Satisfaisant pour les uns et illégal pour d’autres. L’usage des drones de surveillance par les forces  de l’ordre dans le cadre des manifestations du 1er mai continue d’alimenter la polémique notamment sur le plan juridique. Acté par le décret du 19 avril 2023 autorisant l’utilisation des drones et des caméras aéroportées par les services de police et gendarmerie nationales, les douanes et les militaires, la CNIL a communiqué en fin de semaine dernière son avis sur ce sujet sensible.

Un encadrement de l'usage des drones par la Cnil

Parmi les engagements prévus par la loi, des quotas fixent le nombre maximal de drones pouvant être autorisés dans chaque département. De plus, leur utilisation doit être notifiée par décision écrite et motivée du représentant de l'État dans le département ou, à Paris, du préfet de police. Les autres obligations devant être respectées sont les suivantes : les caméras aéroportées ne peuvent ni procéder à la captation du son, ni comporter de traitements automatisés de reconnaissance faciale.

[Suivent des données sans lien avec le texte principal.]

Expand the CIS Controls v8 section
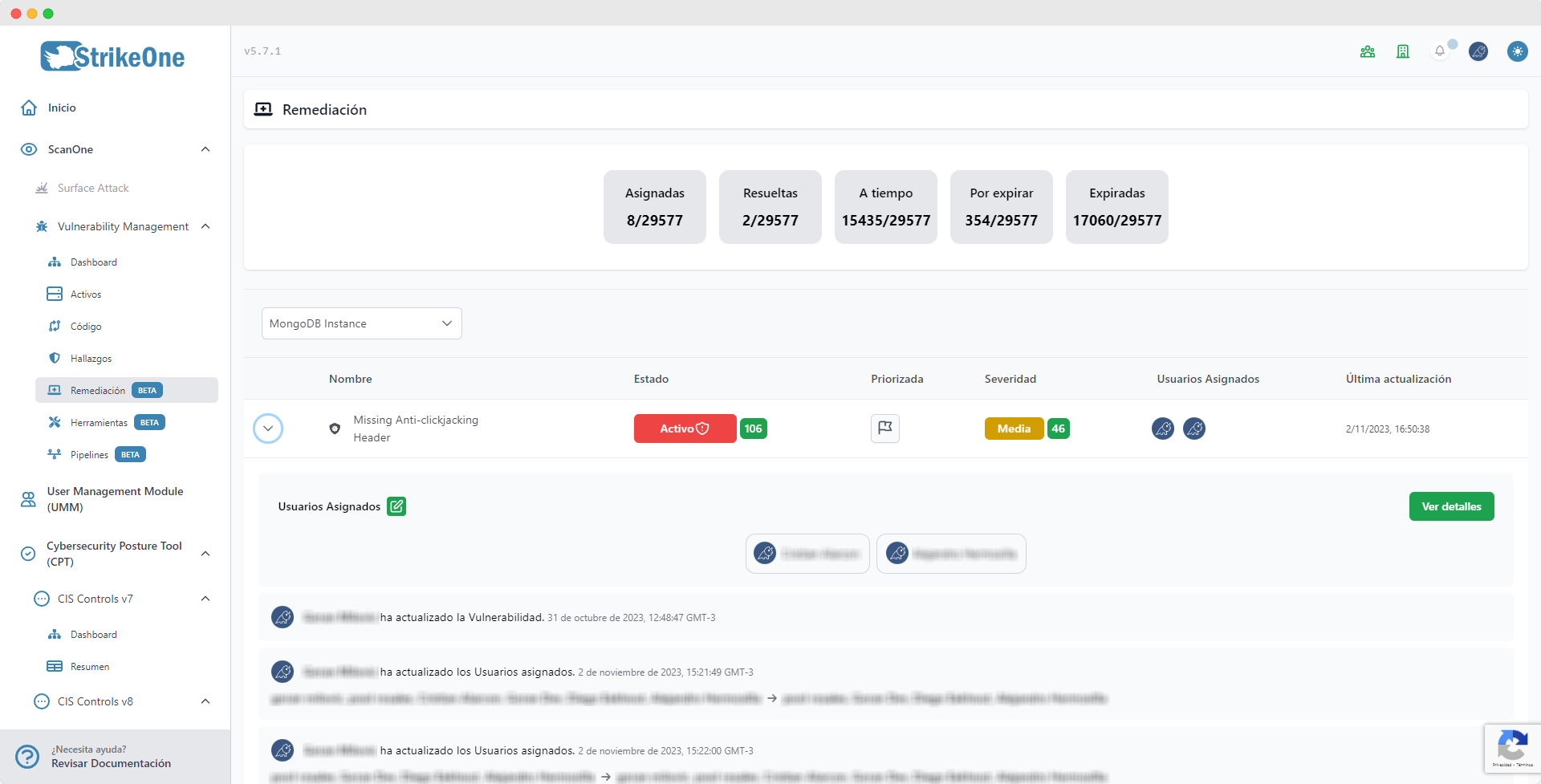 coord(205,701)
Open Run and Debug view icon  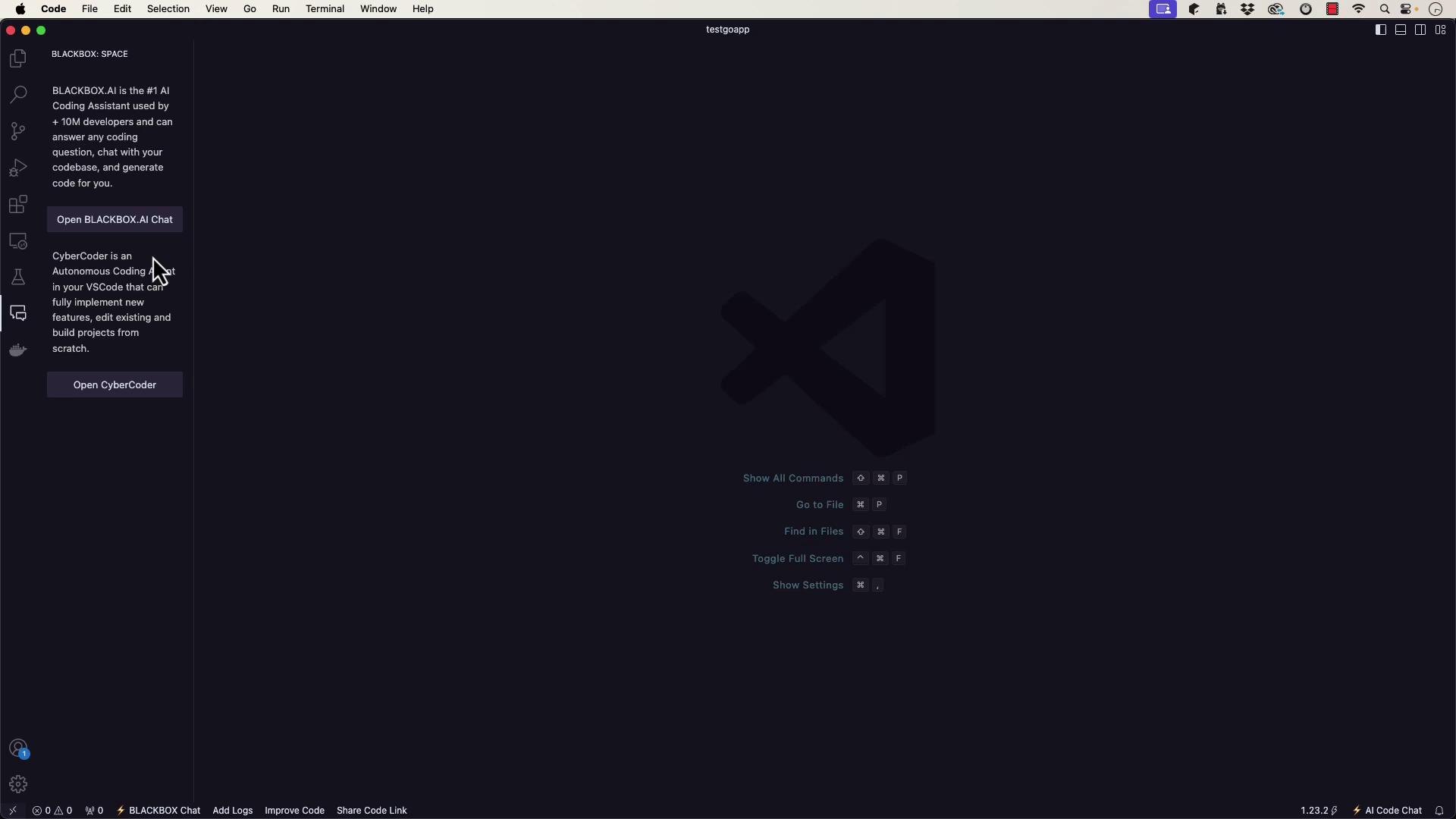pos(18,168)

En outre, les images captées ne peuvent être conservées que pour une durée maximale de 7 jours à compter de la fin du déploiement du dispositif. C'est dans son avis du 16 mars 2023 que la commission a émis des observations supplémentaires, notamment sur les conditions de mise en œuvre des drones et l’information des personnes. Elle considère que « la diversité des situations opérationnelles auxquelles les forces de l’ordre sont confrontées n’a pas permis de définir des critères exhaustifs déterminant les situations pouvant donner lieu à enregistrement ou la transmission en temps réel des images au poste de commandement des forces de l’ordre ». Pour l’organisme garant des libertés publiques, de telles précisions devront figurer dans une « doctrine d’emploi » à l’usage des forces de l’ordre, qui devra lui être communiquée.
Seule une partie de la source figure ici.